Wednesday, January 15, 2020

January 15: Two Chicago Deaths

On January 15, 1907, 24-year-old housekeeper Sarah M. Cushing died in Wesley Hospital in Chicago, from septicemia caused by a criminal abortion perpetrated on December 29 at the home of a midwife or "lady doctress" named Gertrude Plenz,* who was arrested on January 24, and held by the coroner's jury. Mrs. Plenz was also arrested in the abortion death of Margaret McCarthy in 1904. Plenz and her sister, Sophie Mann, were both indicted in the 1937 abortion death of Mary Kissell. 

On January 15, 1915, 22-year-old Margaret Jenickes died in Chicago. Somebody tipped off the coroner that there was something fishy about Margaret's death. "Mourners over the girl's body were surprised by a visit from Coroner's Physician Springer.
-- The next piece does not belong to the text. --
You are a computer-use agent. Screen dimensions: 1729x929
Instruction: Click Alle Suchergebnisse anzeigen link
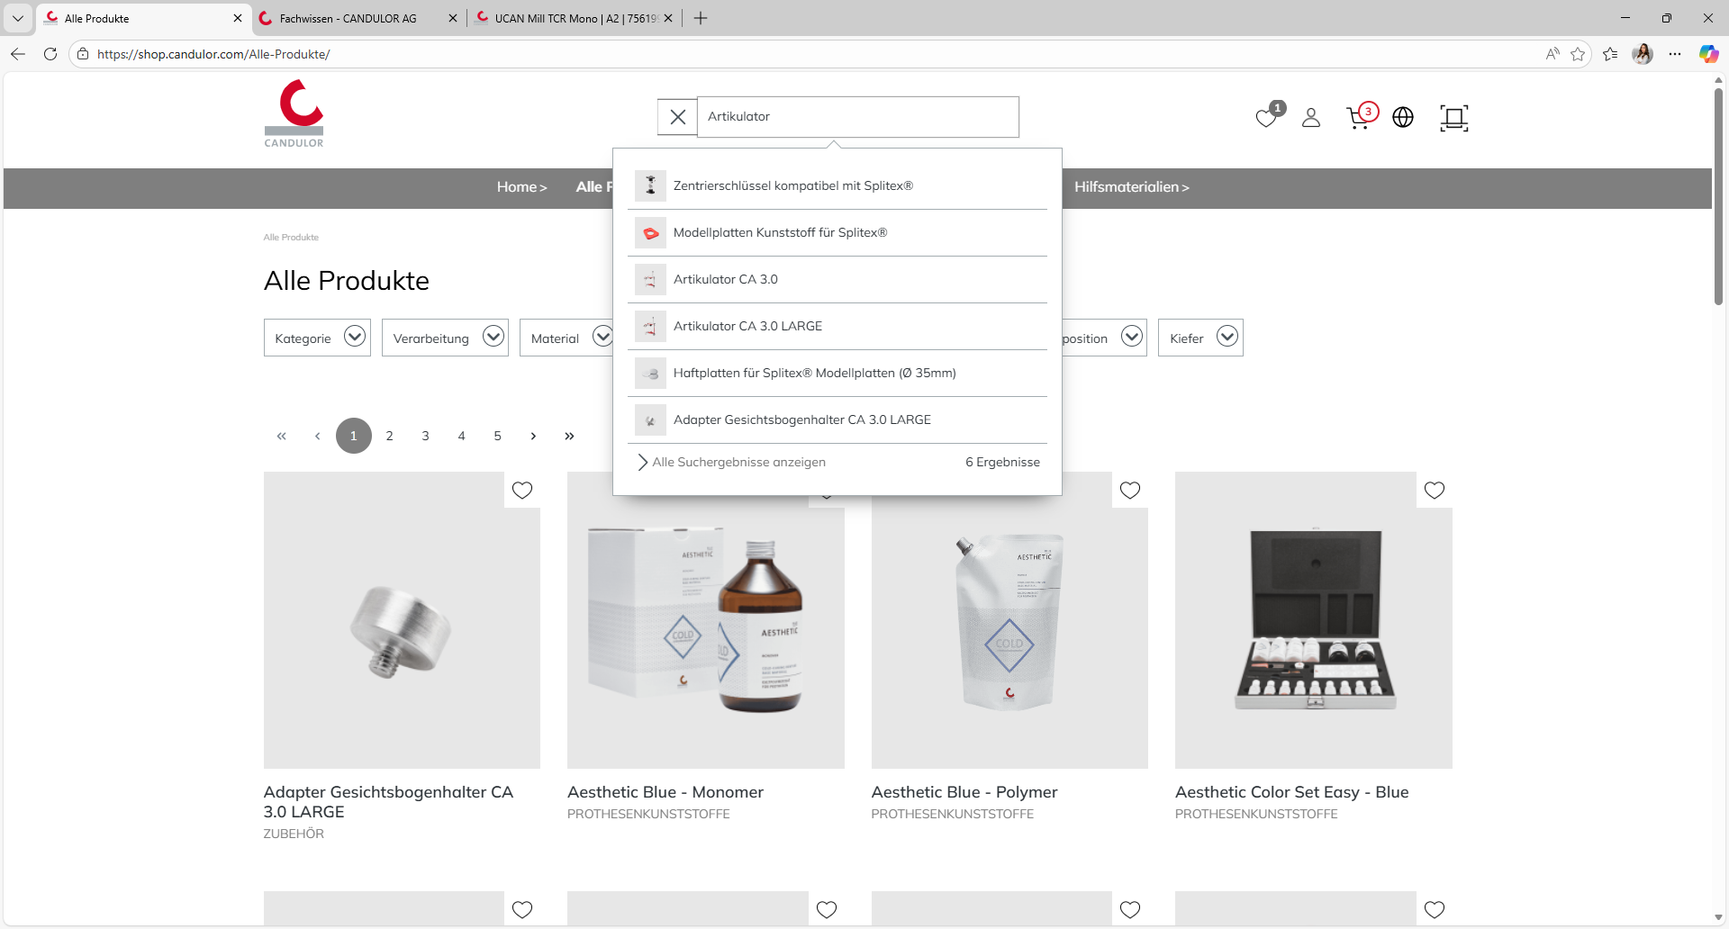(x=738, y=462)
He performed an autopsy and changed the death report from dilation of the heart to peritonitis." The coroner's office declared that the infection had been caused by an abortion presumably perpetrated by Dr. C.A. Erickson. Erickson was charged with murder; a man named Joseph Martin was also held for manslaughter. Though Erickson was indicted on February 1, the case never went to trial because the men were exonerated by a Grand Jury. No other suspect in Margaret's death is mentioned in my sources. I've been unable to determine why Erickson was a suspect.